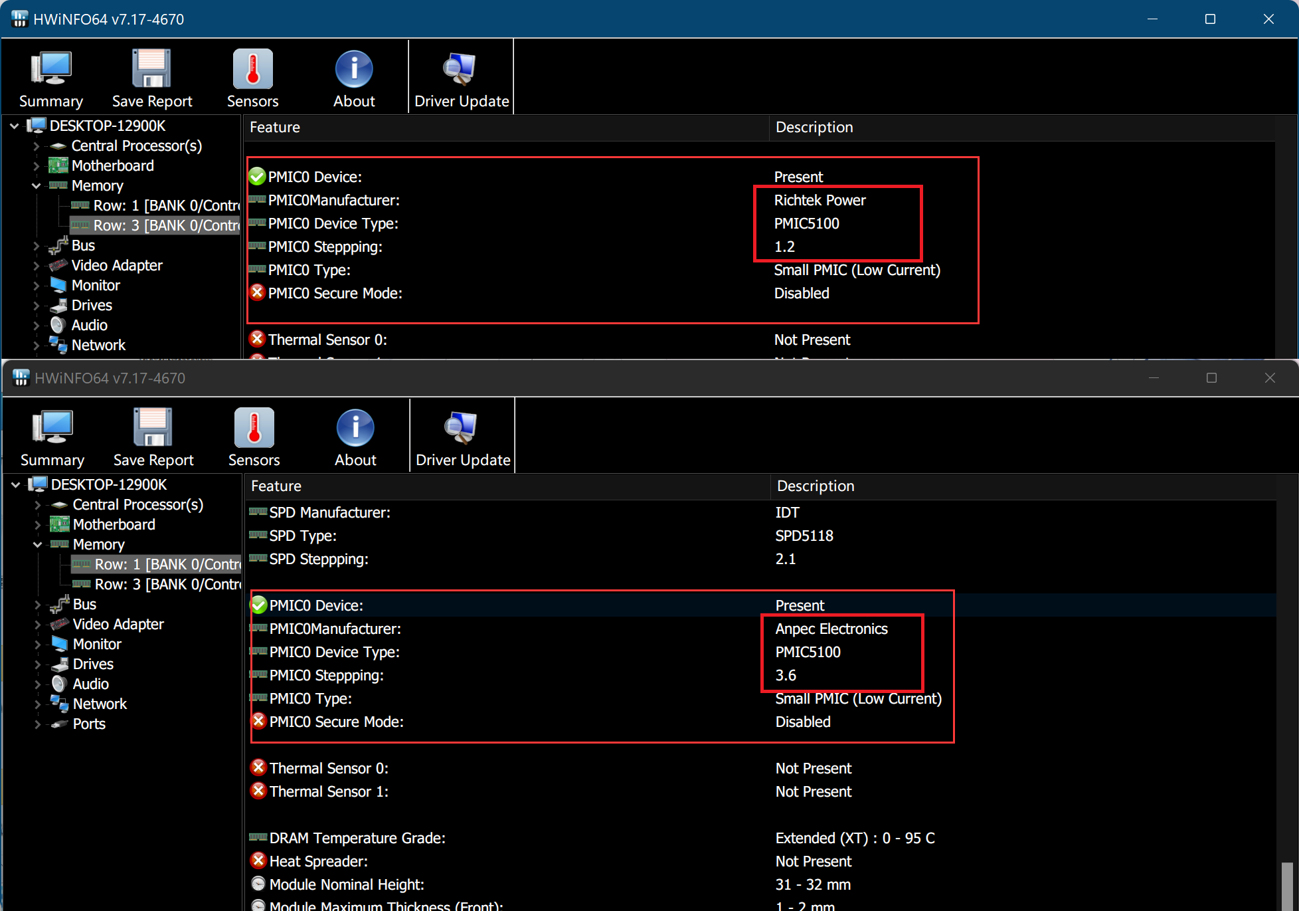Open Driver Update in the bottom window

point(462,437)
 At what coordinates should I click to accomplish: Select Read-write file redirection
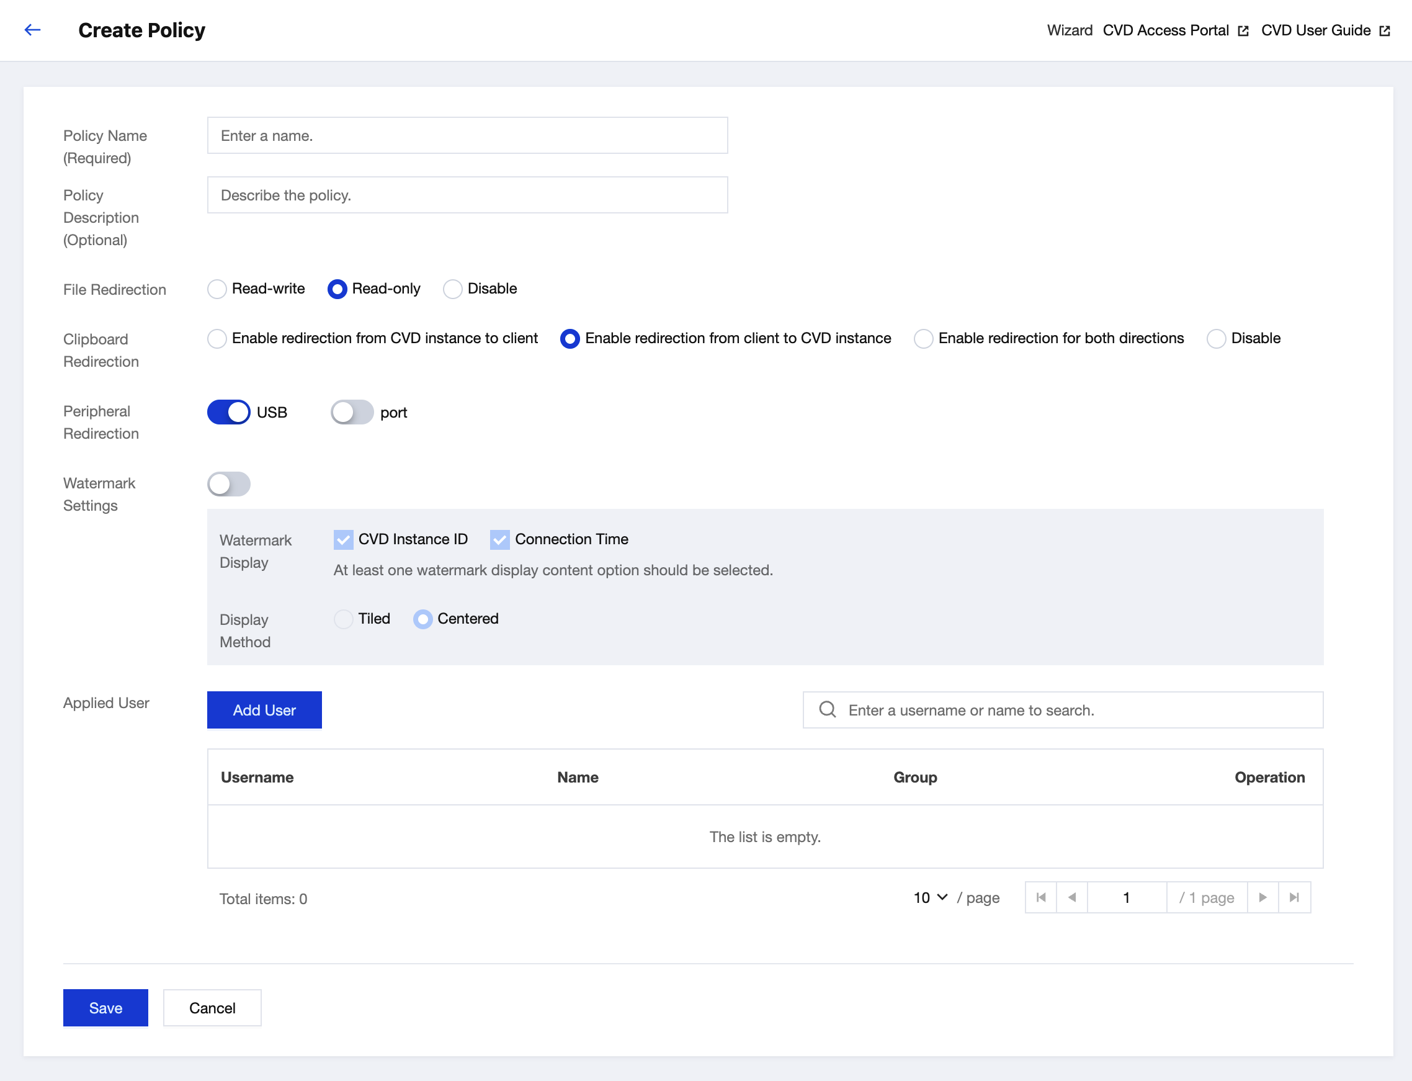pos(217,289)
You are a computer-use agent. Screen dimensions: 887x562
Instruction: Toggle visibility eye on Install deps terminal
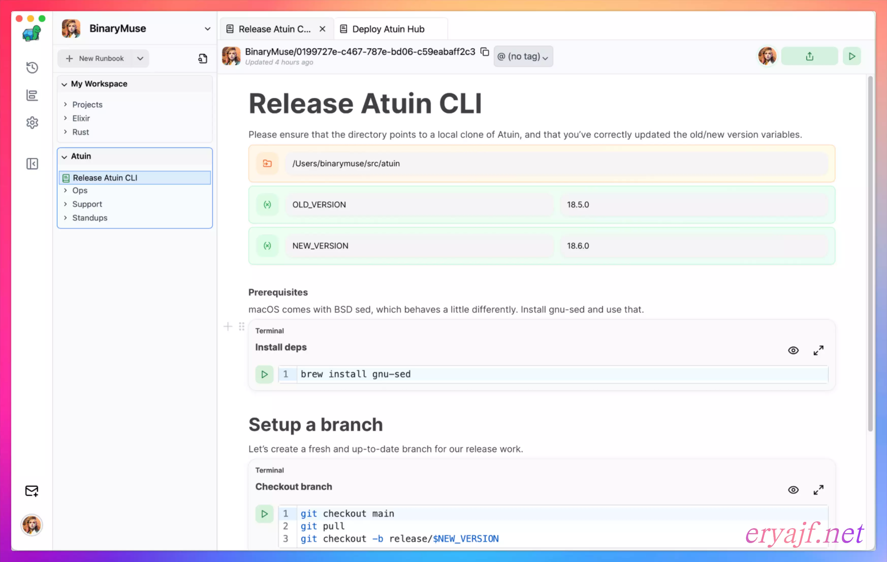[793, 350]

§ **Task directions**
Return only what lies between the line containing "You are a computer-use" and the last line of the listing, those two lines included, exactly as written and with no pictures.

§ **The completed task**
You are a computer-use agent. Screen dimensions: 887x562
Instruction: Toggle visibility eye on Install deps terminal
[793, 350]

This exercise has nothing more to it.